■ Required task: Reproduce the listing below word for word, starting at its first line and ending with the line that contains "I will 307,160.", including both of those lines.

==== The data ====

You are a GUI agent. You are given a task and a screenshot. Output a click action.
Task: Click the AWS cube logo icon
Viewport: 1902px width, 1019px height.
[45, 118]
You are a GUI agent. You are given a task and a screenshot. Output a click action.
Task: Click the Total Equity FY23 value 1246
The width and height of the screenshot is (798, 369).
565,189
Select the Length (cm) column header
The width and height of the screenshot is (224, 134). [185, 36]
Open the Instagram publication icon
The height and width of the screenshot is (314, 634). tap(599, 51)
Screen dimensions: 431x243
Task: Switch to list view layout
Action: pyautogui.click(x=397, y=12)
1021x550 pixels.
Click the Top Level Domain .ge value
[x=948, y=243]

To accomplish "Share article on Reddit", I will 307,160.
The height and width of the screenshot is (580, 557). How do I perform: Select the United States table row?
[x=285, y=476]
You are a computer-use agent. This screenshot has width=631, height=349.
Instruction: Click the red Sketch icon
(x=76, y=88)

====

■ The output:
You are a GUI agent. You are given a task and a screenshot. Output a click action.
Task: Click the AWS cube logo icon
Viewport: 1902px width, 1019px height.
[45, 118]
You are a GUI agent. You are given a task and a screenshot. Output a click action.
Task: Click the Total Equity FY23 value 1246
The width and height of the screenshot is (798, 369).
565,189
Select the Length (cm) column header
The width and height of the screenshot is (224, 134). [185, 36]
Open the Instagram publication icon
The height and width of the screenshot is (314, 634). tap(599, 51)
Screen dimensions: 431x243
Task: Switch to list view layout
Action: pyautogui.click(x=397, y=12)
1021x550 pixels.
Click the Top Level Domain .ge value
[x=948, y=243]

To accomplish "Share article on Reddit", I will 307,160.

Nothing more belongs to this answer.